Comunicati | 1 Luglio 2015 | Fabio Ciarla
CREA: presentato il rapporto del commercio estero. Agroalimentare punto fermo del nostro export
Milano, 1 luglio — Nel 2014, il valore del saldo del commercio con l’estero si è attestato intorno ai 43 miliardi di euro (+47% rispetto all’anno precedente). Performance positiva iniziata nel 2012, quando ha avuta luogo un’inversione di tendenza rispetto alla dinamica negativa verificatasi nella bilancia commerciale italiana a partire dal 2004.
In un contesto di domanda nazionale ancora debole, il settore agroalimentare rappresenta un punto fermo nel panorama degli scambi commerciali Italiani, il cui peso aumenta dal lato delle importazioni e rimane stabile da quello delle esportazioni. La bilancia agroalimentare, quindi, riporta un deficit che si attesta a poco più di 6 miliardi di euro.
Le esportazioni, pari a circa 35 miliardi di euro, sono cresciute, rispetto all’anno precedente, in misura superiore alla media dell’economia in generale (rispettivamente 2,7% contro il 2% delle esportazioni totali). Taleperformance positiva è da attribuirsi all’aumento dei volumi esportati (4,6%) a fronte di una diminuzione del loro valore (-1,8%). Le importazioni si sono attestate su poco più di 41 miliardi di euro registrando una crescita del 2,9%, in controtendenza rispetto alla media dell’economia (-1,6%).
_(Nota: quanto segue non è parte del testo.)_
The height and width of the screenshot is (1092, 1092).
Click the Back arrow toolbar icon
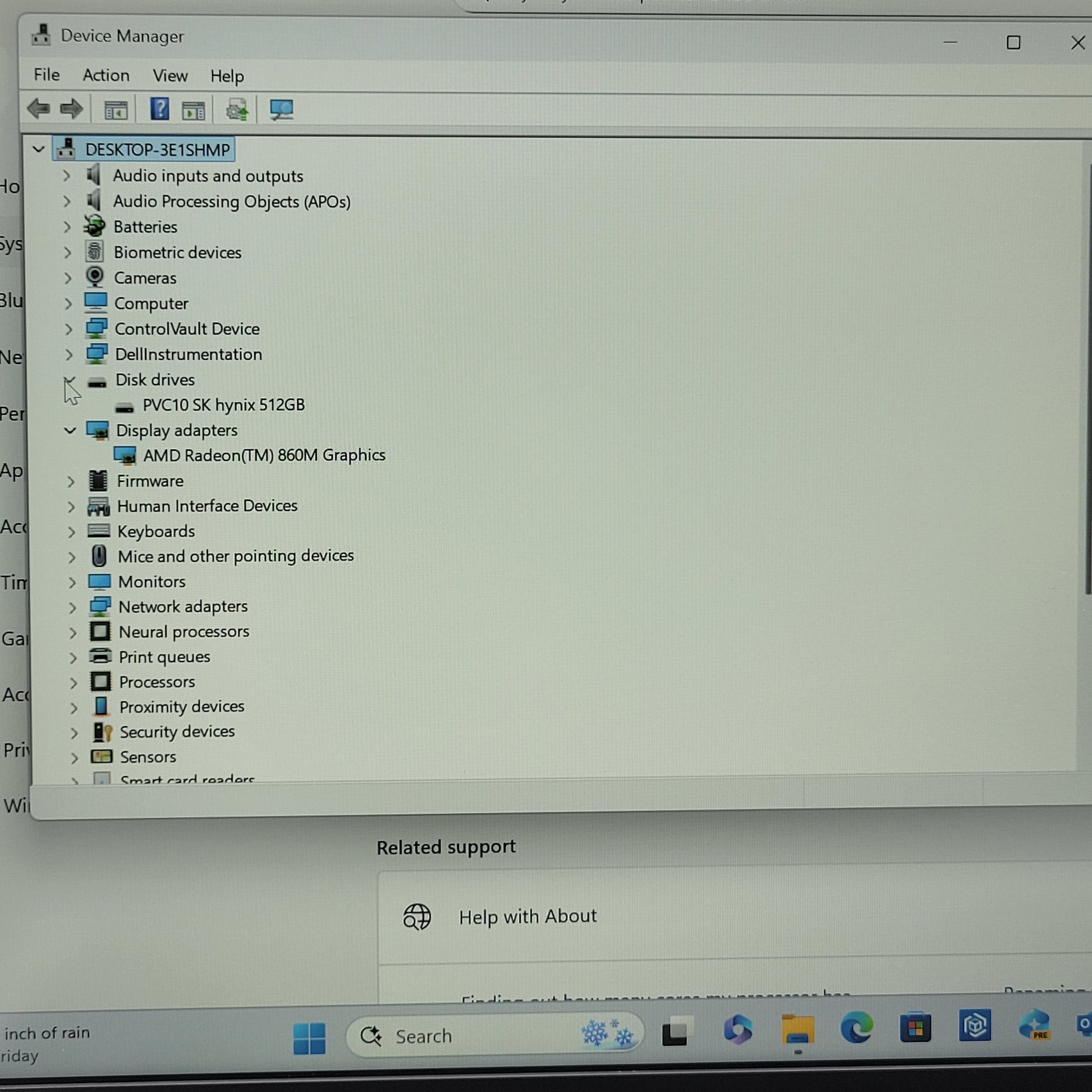[38, 108]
Riguardo all’andamento degli scambi per aree geografiche, le esportazioni verso il Sud America sono aumentate del 10,6% e quelle verso il Nord America del 6% circa. Le esportazioni verso l’UE-28 hanno segnato una variazione più contenuta rispetto all’anno precedente pari al 2%. Dal lato delle importazioni, è da sottolineare l’aumento del 42% circa degli acquisti dal Nord America, mentre diminuiscono del 21% circa le importazioni dai Paesi Terzi Mediterranei Africani.
Come dinamica relativa ai prodotti, per le importazioni spicca la crescita dell’aggregato dei crostacei e molluschi congelati (+15,3%), e dell’olio di oliva vergine ed extravergine (+ 17,6%). Per le esportazioni, pasta, conserve di pomodoro, vini rossi e rosati Dop confezionati, prodotti dolciari a base di cacao si confermano come primi 4 prodotti per importanza, tutti del Made in Italy, ma si evidenzia la crescita degli spumanti di oltre il 27% in un anno, e quella di panelli, farine e mangimi (+22,9%).
La “bilancia per origine e destinazione” mette in evidenza il peso dei prodotti destinati al consumo alimentare diretto, in totale circa l’84% per le esportazioni e il 52% per le importazioni.
Dal punto di vista della “bilancia per specializzazione commerciale” emerge che il peso degli aggregati di importazione ed esportazione netta sul totale rimane praticamente invariato rispetto al 2013.
«Il Rapporto sul commercio con l’estero dei prodotti agroalimentari – ha dichiarato Salvatore Parlato, Commissario Straordinario del CREA Consiglio per la Ricerca in agricoltura e l’analisi dell’economia agraria – si propone come uno strumento di analisi organizzato secondo criteri e categorie apprezzate dal mondo scientifico, che garantiscono la continuità con il lavoro svolto nelle precedenti edizioni, ma con nuove possibilità di aggiornamento e integrazione, anche grazie all’interazione con la banca dati on-line. E’, quindi, un appuntamento istituzionale di riflessione e approfondimento sulle evoluzioni degli scambi commerciali del sistema agroalimentare, nell’anno in cui ospitando Expo gli sguardi del mondo sono puntati sul nostro paese e sui suoi prodotti. Si è data particolare attenzione all’analisi delle voci per l’esportazione individuate con il termine Made in Italy, identificati dai consumatori all’estero come “tipici” del nostro paese, segnalando i principali mercati di destinazione dei prodotti e dei paesi clienti.
«Per quanto concerne i processi di internazionalizzazione – ha sottolineato nel suo intervento Gianpaolo Bruno, Direttore dell’Ufficio per la pianificazione strategica, studi e rete estera dell’Agenzia ICE – il settore agro-alimentare sta assumendo una morfologia complessa, in cui i vantaggi competitivi sono sempre di più associati alla capacità delle imprese di presidiare le catene globali del valore, attraverso modalità di collaborazione strategica che raggruppino produttori di beni e servizi interdipendenti, anche dislocati in paesi diversi, al fine di creare valore percepito per i consumatori finali».